Character and entity references

xml-character-reference ::=
    &# digit⁺ ;
  | &#x hex-digit⁺ ;
xml-entity-name ::= NCName

Here is an example with both hex and decimal character references:

#<p>A&#66;C&#x44;E</p>  ⟹  <p>ABCDE</p>

An implementation must support the built-in XML names for xml-entity-name: lt, gt, amp, quot, and apos, which stand for the characters <, >, &, ", and ', respectively. An implementation should also support the standard XML entity names (though resource-limited or non-Unicode-based implementations are not required to), and should also support the standard R7RS character names tab, newline, return, and space. An implementation may support the R7RS character names null, alarm, backspace, escape, and delete, though these are not valid XML 1.0 characters. The following two expressions are equivalent:

#<p>&lt; &gt; &amp; &quot; &apos;</p>
#<p>&{"< > & \" '"}</p>

Indentation and line-endings

SRFI-109 (extended string quasi-literals) uses the same style of escape sequences, prefixed by &. The following SRFI-109 features are optional for SRFI-107 implementations; however, an implementation that provides both SRFI-109 and SRFI-107 should provide these convenience features in attribute and element content:

line-continuation (using &-);
indentation handling (using &|);
comments (using &#|comment|#); and
(optionally) format specifiers (as in &~,2f[balance-due]).

special-escape ::=
    intraline-whitespace &|
  | & nested-comment
  | &- intraline-linespace line-ending
initial-ignored ::=
    intraline-whitespace line-ending intraline-whitespace &|

For discussion of these features see the Indentation and line-endings and Embedded comments sections of SRFI-109.

Attributes

An attribute associates an attribute name with an attribute value. This is done using an xml-true-attribute form, which is an xml-attribute that does not have the form of xml-namespace-declaration-attribute. I.e. in a xml-true-attribute the attribute name may not be the special reserved name xmlns, nor may it be a QName whose prefix is the special reserved name xmlns.

xml-attribute ::=
    xml-true-attribute
  | xml-namespace-declaration-attribute

A true attribute has the form name=value. It can also be an enclosed expression that evaluates to an attribute node value.

xml-true-attribute ::=
    xml-name-form = xml-attribute-value
  | xml-enclosed-expression
xml-attribute-value ::=
    " quot-attribute-datum^* "
  | ' apos-attribute-datum^* '
  | [ expression^* ]
  | ( expression⁺ )

quot-attribute-datum ::=
    any character except ", &, or <.
  | xml-escaped
apos-attribute-datum ::=
    any character except ', &, or <.
  | xml-escaped

Namespace declarations

An xml-prefix is an alias for a namespace-uri, and the mapping between them is defined by a namespace declaration attribute, which has the form of an xml-attribute where either the QName or the prefix is the special identifier xmlns:

xml-namespace-declaration-attribute ::=
    xmlns: xml-prefix = xml-attribute-value
  | xmlns= xml-attribute-value

The former declares xml-prefix as a namespace alias for the namespace-uri specified by xml-attribute-value (which should be a compile-time constant, though an implementation may allow a general string-valued expression). The second declares that xml-attribute-value is the default namespace for unprefixed element names. (A default namespace declaration is ignored for attribute names.)

Processing instructions

An xml-PI-constructor can be used to create an XML processing instruction, which can be used to pass instructions or annotations to an XML processor or tool.
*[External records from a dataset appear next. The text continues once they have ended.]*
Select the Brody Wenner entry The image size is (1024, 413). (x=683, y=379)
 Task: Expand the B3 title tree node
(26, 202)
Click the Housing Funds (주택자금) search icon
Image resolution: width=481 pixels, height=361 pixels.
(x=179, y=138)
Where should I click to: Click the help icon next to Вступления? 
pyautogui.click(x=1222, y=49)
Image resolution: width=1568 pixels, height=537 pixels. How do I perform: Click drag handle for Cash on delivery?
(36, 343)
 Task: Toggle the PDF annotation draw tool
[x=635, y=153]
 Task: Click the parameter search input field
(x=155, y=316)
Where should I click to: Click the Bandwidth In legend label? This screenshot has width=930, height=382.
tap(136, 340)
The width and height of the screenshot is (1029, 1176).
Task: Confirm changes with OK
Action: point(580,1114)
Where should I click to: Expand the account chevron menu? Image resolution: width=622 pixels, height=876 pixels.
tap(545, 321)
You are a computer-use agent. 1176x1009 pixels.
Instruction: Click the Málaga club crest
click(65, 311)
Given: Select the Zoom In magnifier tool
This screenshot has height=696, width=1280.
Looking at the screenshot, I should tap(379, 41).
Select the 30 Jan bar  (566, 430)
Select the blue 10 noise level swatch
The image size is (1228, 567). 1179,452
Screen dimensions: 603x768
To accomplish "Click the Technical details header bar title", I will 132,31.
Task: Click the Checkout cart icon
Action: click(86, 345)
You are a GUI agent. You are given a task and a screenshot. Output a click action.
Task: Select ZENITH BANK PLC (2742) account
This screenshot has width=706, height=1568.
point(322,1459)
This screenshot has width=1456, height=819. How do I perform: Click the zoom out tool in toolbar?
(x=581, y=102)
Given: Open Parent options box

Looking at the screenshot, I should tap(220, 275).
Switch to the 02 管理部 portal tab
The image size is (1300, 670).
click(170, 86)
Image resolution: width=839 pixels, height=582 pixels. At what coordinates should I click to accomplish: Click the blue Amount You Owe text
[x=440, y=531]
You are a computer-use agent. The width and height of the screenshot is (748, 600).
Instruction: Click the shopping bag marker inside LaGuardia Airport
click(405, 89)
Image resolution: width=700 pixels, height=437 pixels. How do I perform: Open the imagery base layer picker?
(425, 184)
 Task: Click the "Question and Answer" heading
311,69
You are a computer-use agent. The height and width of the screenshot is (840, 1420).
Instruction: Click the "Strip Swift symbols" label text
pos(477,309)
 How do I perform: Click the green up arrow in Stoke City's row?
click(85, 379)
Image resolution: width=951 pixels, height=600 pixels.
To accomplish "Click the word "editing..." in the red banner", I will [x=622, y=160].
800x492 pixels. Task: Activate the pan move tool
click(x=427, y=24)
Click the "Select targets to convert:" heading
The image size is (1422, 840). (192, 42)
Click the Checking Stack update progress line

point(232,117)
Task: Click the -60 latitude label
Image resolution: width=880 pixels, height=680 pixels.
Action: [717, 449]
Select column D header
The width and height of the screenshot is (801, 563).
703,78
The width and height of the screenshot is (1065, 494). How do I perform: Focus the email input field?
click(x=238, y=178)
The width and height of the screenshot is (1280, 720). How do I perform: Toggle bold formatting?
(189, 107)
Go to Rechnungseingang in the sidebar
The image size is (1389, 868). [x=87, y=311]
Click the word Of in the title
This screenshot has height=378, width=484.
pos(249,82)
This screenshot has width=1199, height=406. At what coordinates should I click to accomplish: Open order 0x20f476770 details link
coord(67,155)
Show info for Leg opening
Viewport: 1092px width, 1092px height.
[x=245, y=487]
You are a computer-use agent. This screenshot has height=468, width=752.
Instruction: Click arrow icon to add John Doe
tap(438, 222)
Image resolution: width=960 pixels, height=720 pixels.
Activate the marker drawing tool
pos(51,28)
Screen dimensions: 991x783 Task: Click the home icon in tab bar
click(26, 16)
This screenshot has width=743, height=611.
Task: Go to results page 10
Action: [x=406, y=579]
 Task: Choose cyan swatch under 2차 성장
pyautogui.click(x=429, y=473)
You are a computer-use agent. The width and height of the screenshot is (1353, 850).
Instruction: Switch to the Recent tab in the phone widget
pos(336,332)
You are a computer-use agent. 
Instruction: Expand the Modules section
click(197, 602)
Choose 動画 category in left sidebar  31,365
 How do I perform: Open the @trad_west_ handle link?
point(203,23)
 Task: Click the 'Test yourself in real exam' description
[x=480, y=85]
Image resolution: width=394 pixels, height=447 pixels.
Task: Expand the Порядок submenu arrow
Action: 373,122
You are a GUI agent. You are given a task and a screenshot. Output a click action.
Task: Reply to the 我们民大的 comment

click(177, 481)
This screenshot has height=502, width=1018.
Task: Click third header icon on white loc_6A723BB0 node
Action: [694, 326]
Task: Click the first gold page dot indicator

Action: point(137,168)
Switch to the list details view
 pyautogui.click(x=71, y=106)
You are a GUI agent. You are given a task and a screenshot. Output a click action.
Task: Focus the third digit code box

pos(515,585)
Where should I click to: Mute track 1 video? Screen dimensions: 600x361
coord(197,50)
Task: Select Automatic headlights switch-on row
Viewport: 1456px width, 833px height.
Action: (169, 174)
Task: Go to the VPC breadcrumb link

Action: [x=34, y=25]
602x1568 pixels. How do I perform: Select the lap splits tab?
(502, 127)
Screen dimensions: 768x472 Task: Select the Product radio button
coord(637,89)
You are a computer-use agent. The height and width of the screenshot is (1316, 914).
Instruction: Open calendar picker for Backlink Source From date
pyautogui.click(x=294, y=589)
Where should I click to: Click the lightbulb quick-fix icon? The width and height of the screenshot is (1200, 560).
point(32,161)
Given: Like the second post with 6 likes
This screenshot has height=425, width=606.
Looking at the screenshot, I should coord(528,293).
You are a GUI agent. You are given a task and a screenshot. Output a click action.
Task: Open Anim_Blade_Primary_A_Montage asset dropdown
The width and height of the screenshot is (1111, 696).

xml-PI-constructor ::= <? xml-PI-target xml-PI-content ?>
xml-PI-target ::= NCName
xml-PI-content ::= any characters, not containing ?>.

For example, the DocBook XSLT stylesheets can use the dbhtml instructions to specify that a specific chapter should be written to a named HTML file:

#<chapter><?dbhtml filename="intro.html" ?>
<title>Introduction</title>
...
</chapter>

XML comments

You can cause XML comments to be emitted in the XML output document. Such comments can be useful for humans reading the XML document, but are usually ignored by programs.

xml-comment-constructor ::= <!-- xml-comment-content -->
xml-comment-content ::= any characters, not containing --.

CDATA sections

A CDATA section can be used to avoid excessive quoting in element content.

xml-CDATA-constructor ::= <![CDATA[ xml-CDATA-content ]]>
xml-CDATA-content ::= any characters, not containing ]]>.

A CDATA section is semantically equivalent to text consisting of the xml-CDATA-content, though some implementations may record that the text came from a CDATA so it can be written out the same way.

The following are equivalent:

#<p>Special characters <![CDATA[< > & ' "]]> here.</p>
#<p>Special characters &lt; &gt; &amp; &quot; &apos; here.</p>

Translation into core S-expressions

The following specifies how the reader syntax is translated by the reader into standard S-expressions. These basically create macro invocations; the implementation is responsible for implementing those macros as described in the Semantics section. As an example:

#<a class="title">Result: &{sum}.</a>

is read as if it were:

($xml-element$ () ($resolve-qname$ a)
  ($xml-attribute$ 'class "title")
  "Result: " sum ".")

The () in the result is the translation of any namespace declaration attributes - in this case none. Here is an example with namespace declarations:

#<prefix2:a
   xmlns:prefix1="URI1"
   xmlns:prefix2="URI&foo;2"
   xmlns="DURI">...</prefix2:a>

This is read as:

($xml-element$ ((prefix1 "URI1")
                (prefix2 "URI" $entity$:foo "2")
                (|| "DURI"))
               ($resolve-qname$ a prefix2) ...)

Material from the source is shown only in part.